Committee chairwoman Mary Creagh urged the government to pay for the upkeep of existing flood defences, as well as investing in new ones.

The government said it was investing “record amounts to protect the nation”.

The EAC report follows the storms that hit the UK between December 2015 and January 2016, causing flooding in the north of England and Wales, as well as parts of Scotland and Northern Ireland.

The losses suffered during storms Desmond, Eva and Frank led to insurance claims of £1.3bn.

‘Unacceptable risk’
Dr Roger Pierce, whose York home flooded in December last year, told the BBC it had been “devastating”.

“You’ve lost your heating, you’ve lost your lighting, it’s desperately cold…. You realise that photographs and things on ground level in your house have all been destroyed,” he said.

“Like everyone else I have had disappointment in my life – deaths, illnesses – this I think is the most severe.”

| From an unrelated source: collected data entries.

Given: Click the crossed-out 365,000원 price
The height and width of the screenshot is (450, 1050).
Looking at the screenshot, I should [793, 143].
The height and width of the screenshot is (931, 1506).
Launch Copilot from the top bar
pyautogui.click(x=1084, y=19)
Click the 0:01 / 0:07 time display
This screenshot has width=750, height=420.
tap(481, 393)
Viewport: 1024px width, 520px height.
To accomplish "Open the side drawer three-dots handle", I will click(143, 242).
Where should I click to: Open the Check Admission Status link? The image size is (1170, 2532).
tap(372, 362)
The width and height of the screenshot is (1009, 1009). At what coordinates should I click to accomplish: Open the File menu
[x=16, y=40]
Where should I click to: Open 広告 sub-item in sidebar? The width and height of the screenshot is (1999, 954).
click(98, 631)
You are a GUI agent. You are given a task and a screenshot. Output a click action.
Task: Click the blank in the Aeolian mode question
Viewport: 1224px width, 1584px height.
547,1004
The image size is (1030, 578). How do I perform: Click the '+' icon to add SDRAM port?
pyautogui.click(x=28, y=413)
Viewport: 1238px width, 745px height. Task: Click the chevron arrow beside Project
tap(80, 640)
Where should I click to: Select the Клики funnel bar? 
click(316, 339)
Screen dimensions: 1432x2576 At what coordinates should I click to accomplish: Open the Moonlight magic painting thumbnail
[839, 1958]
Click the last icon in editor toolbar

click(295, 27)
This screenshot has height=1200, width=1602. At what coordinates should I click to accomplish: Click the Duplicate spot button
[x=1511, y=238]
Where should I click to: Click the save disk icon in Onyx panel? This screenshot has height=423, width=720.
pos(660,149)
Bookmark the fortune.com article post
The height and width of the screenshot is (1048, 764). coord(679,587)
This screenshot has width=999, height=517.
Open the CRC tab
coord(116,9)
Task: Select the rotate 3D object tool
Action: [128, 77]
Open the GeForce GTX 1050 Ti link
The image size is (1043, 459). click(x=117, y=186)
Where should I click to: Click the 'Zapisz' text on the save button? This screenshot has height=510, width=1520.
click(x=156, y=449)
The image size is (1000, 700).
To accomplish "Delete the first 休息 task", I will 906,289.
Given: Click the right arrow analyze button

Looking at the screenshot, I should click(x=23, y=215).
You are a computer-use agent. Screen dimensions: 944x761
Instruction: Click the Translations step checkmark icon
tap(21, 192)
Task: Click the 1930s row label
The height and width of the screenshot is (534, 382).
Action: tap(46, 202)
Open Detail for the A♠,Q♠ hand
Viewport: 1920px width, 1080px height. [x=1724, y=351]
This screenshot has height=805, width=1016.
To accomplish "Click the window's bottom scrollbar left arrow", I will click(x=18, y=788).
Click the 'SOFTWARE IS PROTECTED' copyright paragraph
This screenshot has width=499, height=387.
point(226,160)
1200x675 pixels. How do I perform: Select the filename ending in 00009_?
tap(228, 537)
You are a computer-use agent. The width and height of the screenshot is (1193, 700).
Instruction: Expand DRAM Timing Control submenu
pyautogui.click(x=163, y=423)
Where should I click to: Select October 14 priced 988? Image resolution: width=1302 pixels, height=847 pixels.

Labour MP Ms Creagh said: “We know that flooding is projected to get worse and occur more frequently because of climate change, so it just isn’t good enough for government to react to flooding events as they occur.

“Communities at risk deserve certainty from government.”

The committee found that funding for flooding fluctuates year-on-year. Funding was initially cut during the last Parliament and only increased after the winter floods of 2013-14.

The government has committed to spending £2.3bn on building new defences and to protect spending on maintaining existing defences – but the EAC warned they were “sceptical” the government would reach its target of protecting 300,000 properties, saying it was based on an optimistic forecast that assumed the greatest efficiency in spending decisions.

The committee also said it was surprised to learn the extra £700m funding for flood defences announced in this year’s Budget was based on a “political calculation” and may not be allocated with the same strict economic criteria as the £2.3bn.

The report said that could lead to inefficiencies in flood investments, poor decision-making and outcomes that were potentially unfair to some regions.

The condition of critical flood defences is in decline, according to the committee, and Ms Creagh said any decline was “an unacceptable risk to local communities in flood prone areas”.

She said money should be put into the upkeep of existing flood defences, as well as new ones, otherwise there could be “terrible consequences”.

Ms Creagh added that local authorities “are not receiving the support they need”.

Peter Box, Local Government Association spokesman, agreed that councils needed greater support and said: “New measures that could make a positive difference include devolving new flood defence funding to local areas, further incentives for private sector investment in flood defences and mandatory flood-proof requirements for new homes and offices.”

A Department for Environment, Food and Rural Affairs spokesman said this review will be published “shortly” and the government’s six-year capital investment programme for flood defences will end the year-on-year fluctuations in spending.

There will also be a 25-year environment plan published later this year that will set out “a new approach to managing our rivers” to keep homes safer from flooding.

He said the government continued to invest “record amounts” to protect against flooding including £2.3bn in flood defences, with an extra £700m announced in the Budget.